**EXCERPT TO READ**
----

Health-overhaul advocates, foes put stories online


CHICAGO (AP) — When carpenter Greg Douglas crashed his pickup truck, his toolbox hit him and smashed his ribs and collarbone. After a month in the hospital, the medical bills hit him even harder, totaling $165,000.

Douglas is among thousands of people now telling their stories on videos, ads and Web sites on both sides of the health-care debate.

He said he was drawn into political advocacy after neighbors in Harpswell, Maine, raised $3,000 toward his hospital bills with a church dinner and collection cans in stores.

Douglas said he may not understand the intricacies of President Barack Obama’s top domestic priority, but he knows he wants affordable health care for everyone, so nobody has to beg.

“People aren’t standing up to be counted,” Douglas said, explaining why he allowed his name to be used in a political YouTube video. “I just hope I can help somebody else.”

The “Begging for Change” video, posted on YouTube by Maine’s Service Employees union, depicts fund-raising efforts on behalf of Douglas and other people with crushing medical bills. It includes shots of a yard-sale sign with photos of a sick baby on it, and a poster for a fund-raising dinner that reads, “You Gotta Eat Anyway, Have a Heart and Help out a Neighbor.” Similar snapshots fade in and out while a musician sings the “Begging for Change Healthcare Blues.”

Foes of expanding government-run health care also have stories of real people on YouTube and in advertisements. Ads by Conservatives for Patients’ Rights feature patients such as Katie Brickell, a British citizen, who says she was denied a Pap smear that could have saved her from cervical cancer.

“In all likelihood, I only have a couple of years,” Brickell says in a YouTube version of her story. “I feel the National Health Service has let me down.”

Voters and lawmakers may be moved by the stories or turned off by what they see as emotional pandering. But in the weeks to come, the airwaves and blogosphere are sure to be populated by real people telling what happened to them when they got sick.

Obama’s political operation, Organizing for America, put up a Web site last week where people can post their own health-care tales and read the stories of others. The site says: “When the lobbyists for the status quo tell Congress to hold back, your personal story will give them the courage to press forward.”

----

Records from a dataset
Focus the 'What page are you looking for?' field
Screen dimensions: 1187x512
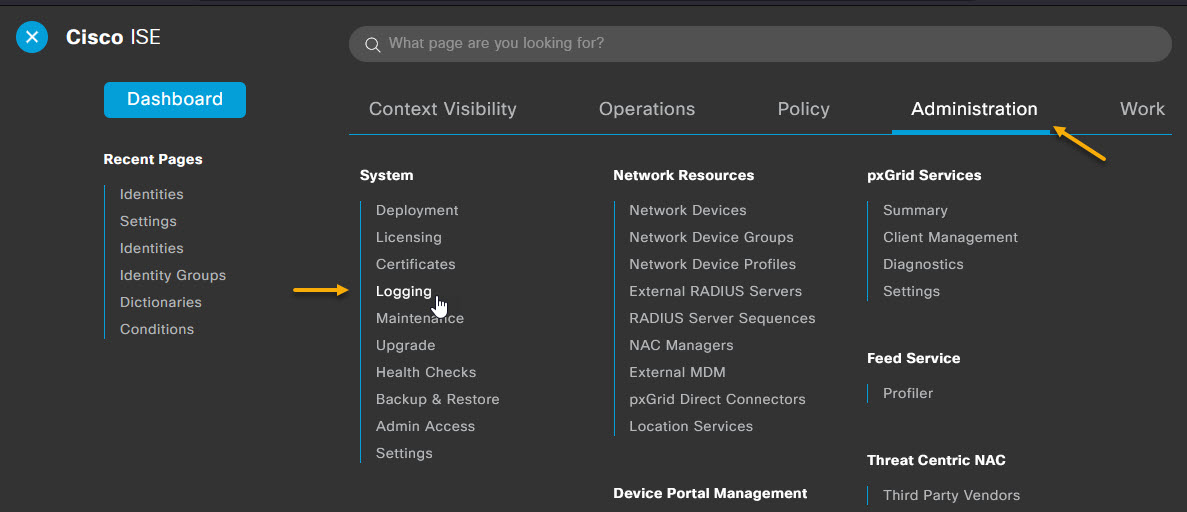[x=760, y=44]
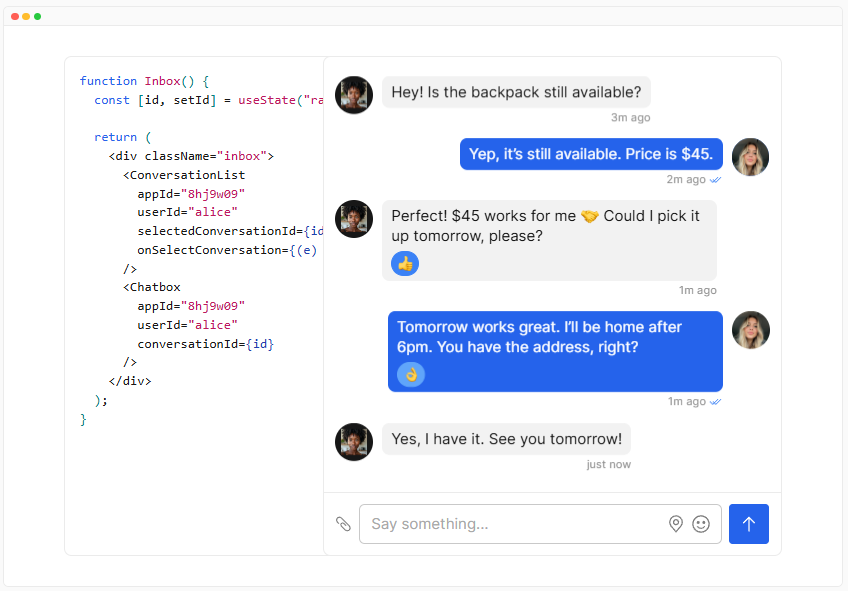Click the Yes, I have it message bubble

pyautogui.click(x=506, y=438)
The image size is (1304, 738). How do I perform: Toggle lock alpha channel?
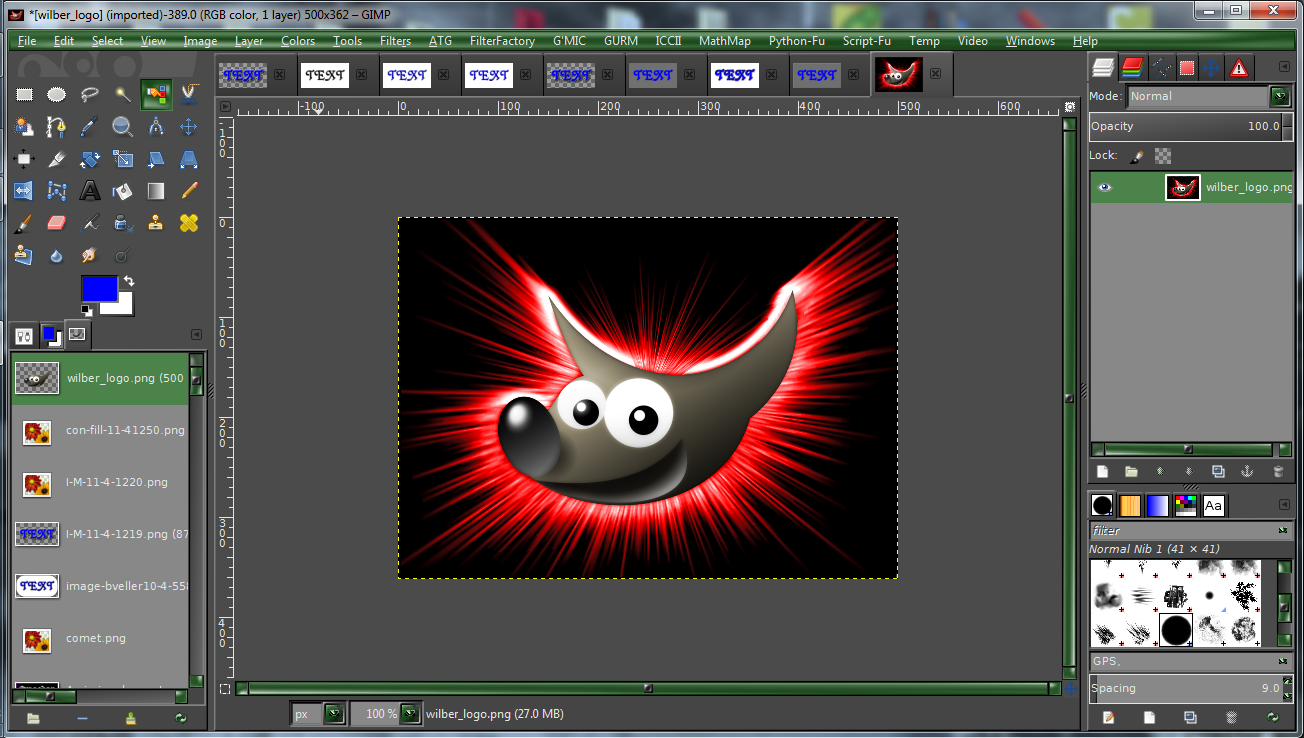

----

Output the part of the health-care news story above that begins with the words containing "He said he was" and ends with "has to beg.". Copy it word for word.

He said he was drawn into political advocacy after neighbors in Harpswell, Maine, raised $3,000 toward his hospital bills with a church dinner and collection cans in stores.

Douglas said he may not understand the intricacies of President Barack Obama’s top domestic priority, but he knows he wants affordable health care for everyone, so nobody has to beg.